We see where sometimes the node that was found in the first step does not know up in the list for the Node Selection and then fails because it can't find a node that matches. It seems to become more stable when I increase the sleep time after it finds it in the first step, but I feel like there should not have to be a sleep at all.

In this case where we are seeing it fail there might be around 14 to 20 new agents that are being started up at the same time. Is it just not able to refresh the node selection in time? Is there a way to force that?

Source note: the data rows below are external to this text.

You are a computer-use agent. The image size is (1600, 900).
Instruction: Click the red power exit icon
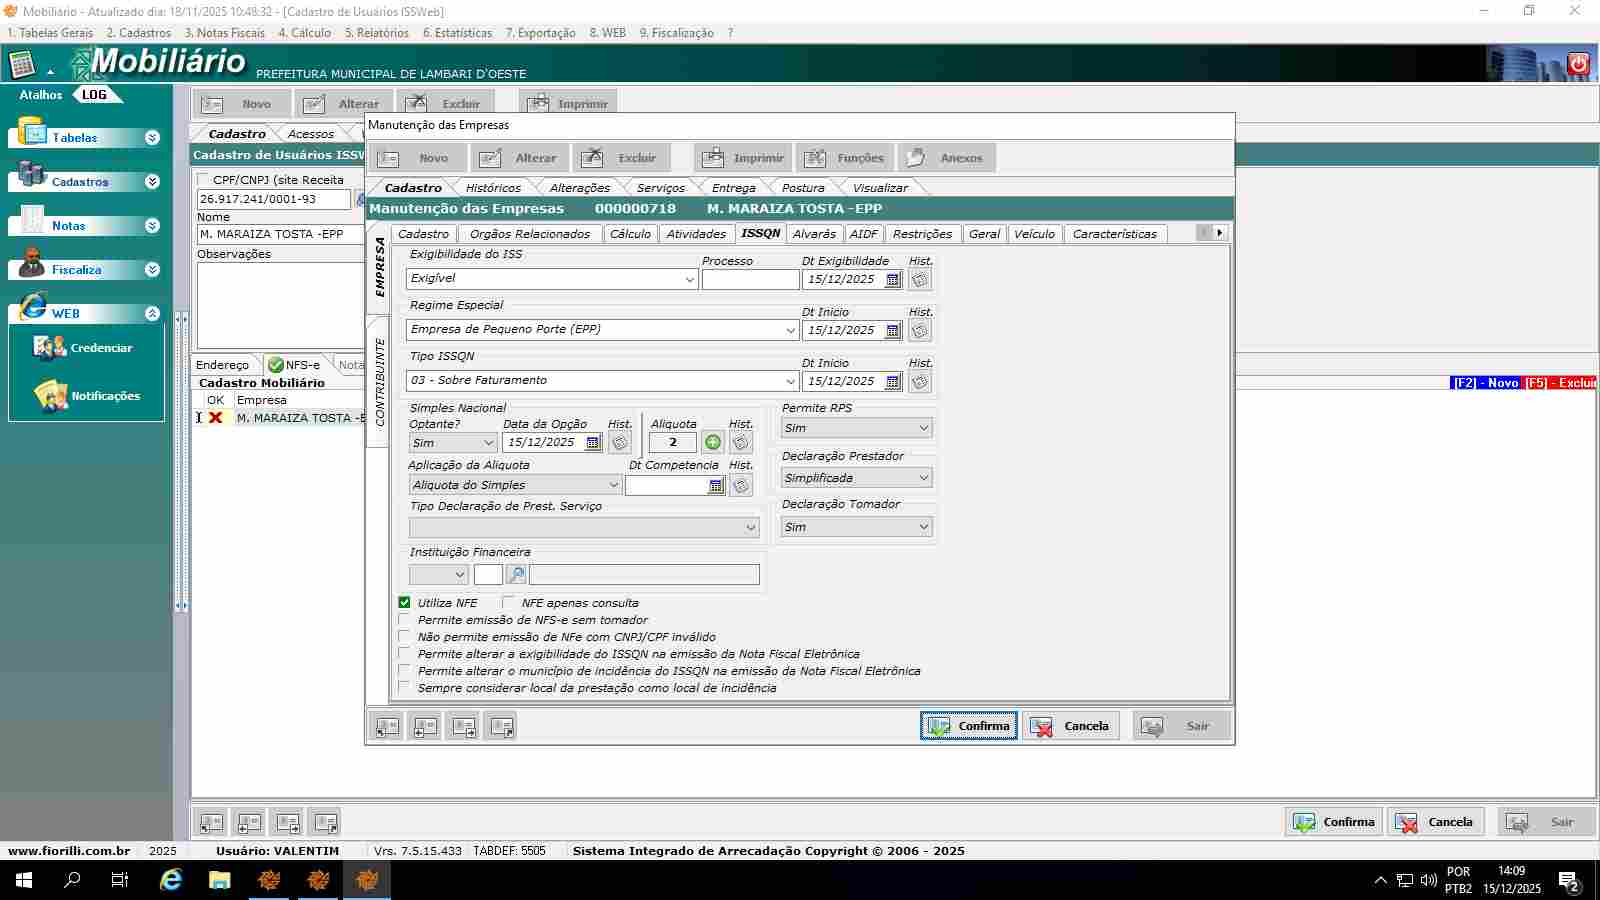coord(1578,64)
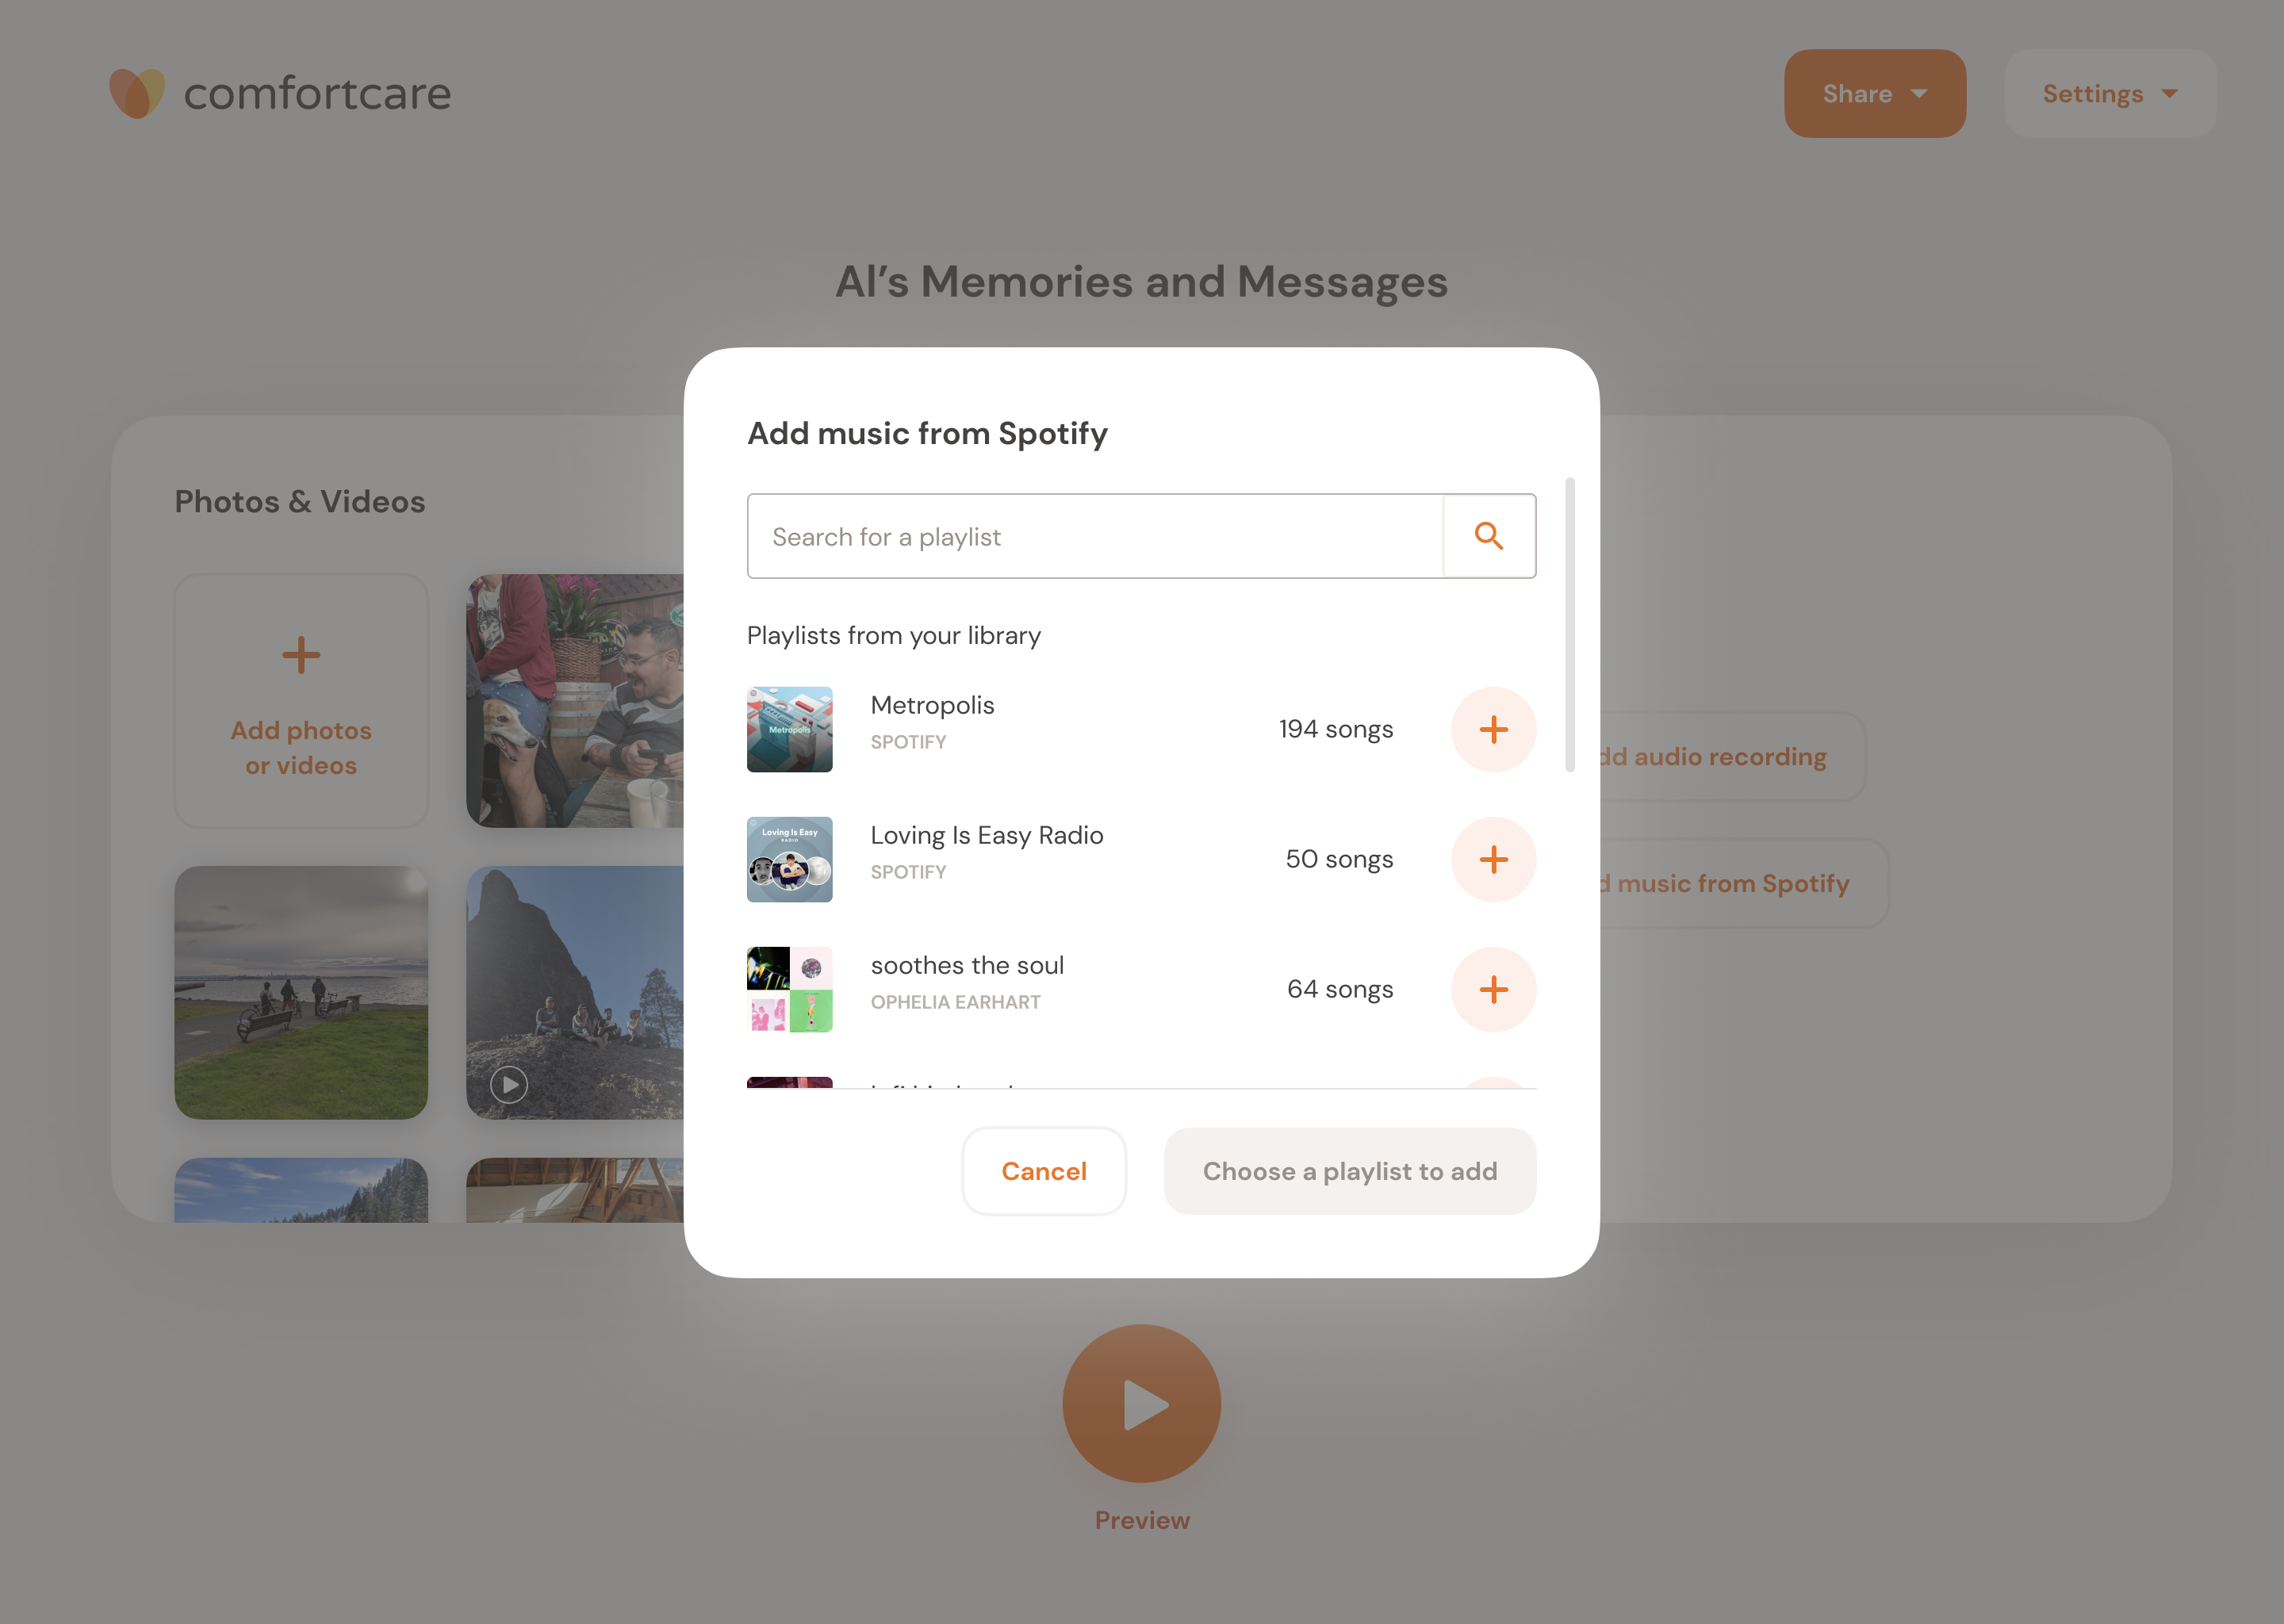
Task: Add the Metropolis playlist with plus icon
Action: coord(1493,729)
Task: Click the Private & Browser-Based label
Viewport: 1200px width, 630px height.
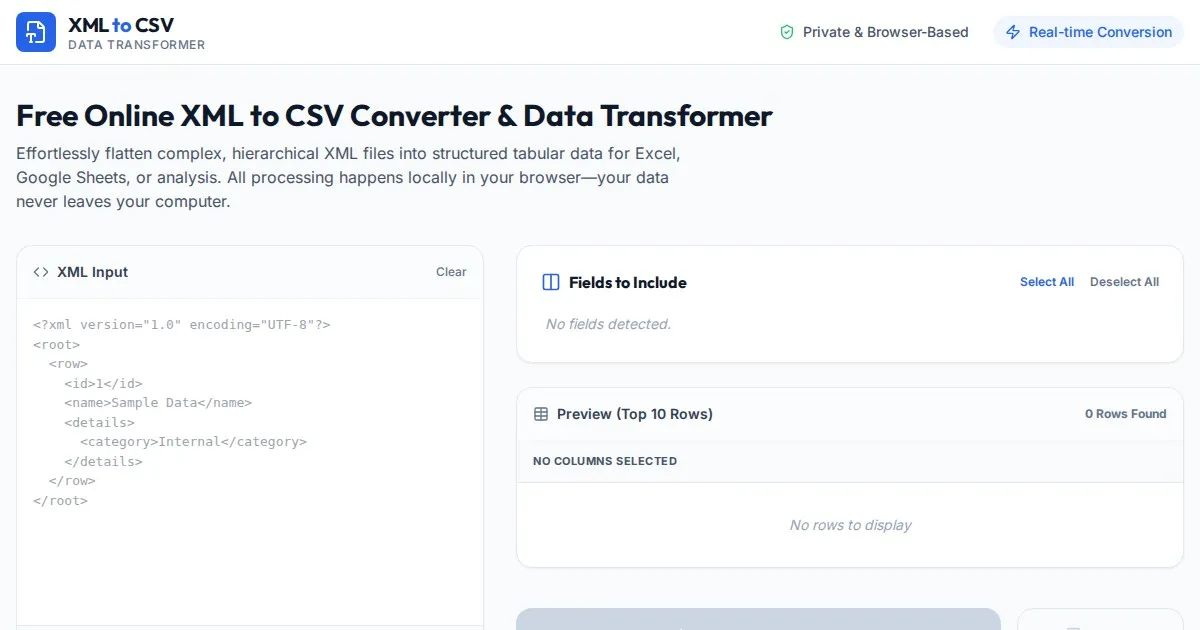Action: pyautogui.click(x=885, y=32)
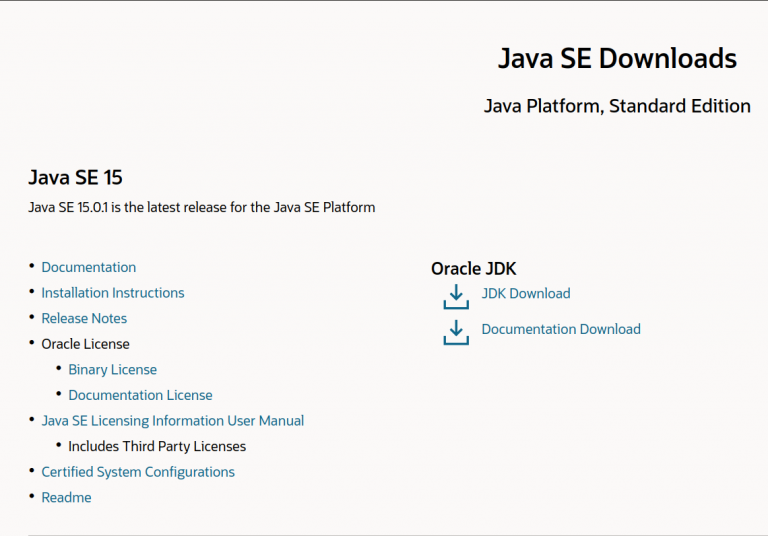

robinshen ADMIN · 1 decade ago

It turns out that QB caches nodes while processing steps, and only refresh nodes after a process round in order not to lock grid data structure too frequently. The process round might take some time if there are many steps running. So please increase sleep time to tolerate this. Another more reliable approach is to utilize QB cloud profile API to start/stop agents, just as what we've done for EC2 agents.

amn · 1 decade ago

I'm not familiar with the QB cloud profile API and how that would be used to start/stop agents. Could you provide an example or direct me to the documentation for this?

Thanks,
Adam

robinshen ADMIN · 1 decade ago

The best documenation is the example. You may refer to the built-in EC2 plugin on how to use the cloud integration API. Let me know if you have any specific questions implementing your own.